L’ANSM rappelle, que ce soit dans le cadre de la recommandation temporaire d’utilisation ou dans celui de l’ autorisation de mise sur le marché, que la dose maximale indiquée est de 80mg/jour, compte tenu du risque accru de survenue d’effets secondaires au-delà de cette posologie. Les risques liés à l’utilisation du baclofène augmentent avec la dose, qui fait débat chez les professionnels de santé. 

"Les médicaments à eux seuls ne peuvent pas arriver à bout de l'alcoolisme"

"Le baclofène peut soigner certains patients atteints d’alcoolisme. On a pu le constater, ce sont des réalités cliniques. Et, c’est important de le souligner, nous n’avons pas besoin de prescrire des fortes doses pour avoir de bons retours. Le message que je veux faire passer avec mes confrères, c’est en quelque sorte qu’il faut laisser faire. Il faut laisser le baclofène trouver ses patients, ce qui n’est pas le cas pour l’instant", explique Amine Benyamina, chef de service à l’hôpital Paul Brousse spécialisé dans l’addictologie et président de la Fédération française d’addictologie. "Pour traiter l'addiction à l’alcool, notre arsenal thérapeutique nous met bien des médicaments à disposition qui ne sont ni plus, ni moins efficaces que le baclofène", poursuit le professionnel de santé.

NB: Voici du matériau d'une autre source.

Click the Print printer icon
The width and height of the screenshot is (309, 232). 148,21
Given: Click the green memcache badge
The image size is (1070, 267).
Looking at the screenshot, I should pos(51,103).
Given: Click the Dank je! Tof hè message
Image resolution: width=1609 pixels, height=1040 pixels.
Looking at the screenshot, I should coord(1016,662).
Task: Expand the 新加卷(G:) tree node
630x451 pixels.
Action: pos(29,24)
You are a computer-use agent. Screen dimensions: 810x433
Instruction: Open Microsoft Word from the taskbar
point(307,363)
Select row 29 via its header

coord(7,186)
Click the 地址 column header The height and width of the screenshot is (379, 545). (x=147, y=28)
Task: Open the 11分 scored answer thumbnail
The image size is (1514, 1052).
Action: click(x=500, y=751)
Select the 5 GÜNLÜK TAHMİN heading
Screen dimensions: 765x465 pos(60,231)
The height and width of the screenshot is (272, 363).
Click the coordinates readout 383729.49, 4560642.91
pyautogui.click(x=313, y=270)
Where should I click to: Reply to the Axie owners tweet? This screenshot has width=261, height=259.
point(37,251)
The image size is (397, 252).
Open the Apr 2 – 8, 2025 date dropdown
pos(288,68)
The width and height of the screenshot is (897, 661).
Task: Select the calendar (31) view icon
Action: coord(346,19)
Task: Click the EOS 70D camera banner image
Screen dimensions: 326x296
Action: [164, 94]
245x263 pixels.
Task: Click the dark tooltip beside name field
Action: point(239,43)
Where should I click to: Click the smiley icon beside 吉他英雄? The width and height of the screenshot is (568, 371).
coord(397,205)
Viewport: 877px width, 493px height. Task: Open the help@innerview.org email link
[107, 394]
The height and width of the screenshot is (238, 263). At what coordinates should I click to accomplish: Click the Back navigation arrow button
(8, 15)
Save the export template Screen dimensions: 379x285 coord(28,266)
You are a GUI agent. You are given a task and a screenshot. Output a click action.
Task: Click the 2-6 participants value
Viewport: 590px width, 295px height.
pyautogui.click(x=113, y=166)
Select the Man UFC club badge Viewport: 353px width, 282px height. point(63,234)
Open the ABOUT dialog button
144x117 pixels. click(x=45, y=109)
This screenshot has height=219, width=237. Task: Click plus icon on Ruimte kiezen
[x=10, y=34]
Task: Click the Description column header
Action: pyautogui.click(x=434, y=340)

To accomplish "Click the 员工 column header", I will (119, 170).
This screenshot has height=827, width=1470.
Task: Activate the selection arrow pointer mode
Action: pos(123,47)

Amine Benyamina rappelle en conclusion :"baclofène ou pas baclofène, les médicaments à eux seuls ne peuvent pas arriver à bout de cette maladie, qui est une pathologie multifactorielle. Le seul moyen dont on dispose actuellement pour combattre efficacement l'alcoolisme, c’est une prise en charge globale du patient. C’est-à-dire un travail de psychologie, de psychothérapie, un aménagement de l’environnement social et la prise de médicaments qui ont l’autorisation de mise sur le marché (AMM)".

En France, on estime à 5 millions le nombre de personnes ayant des difficultés médicales, psychologiques et sociales liées à leur consommation d'alcool.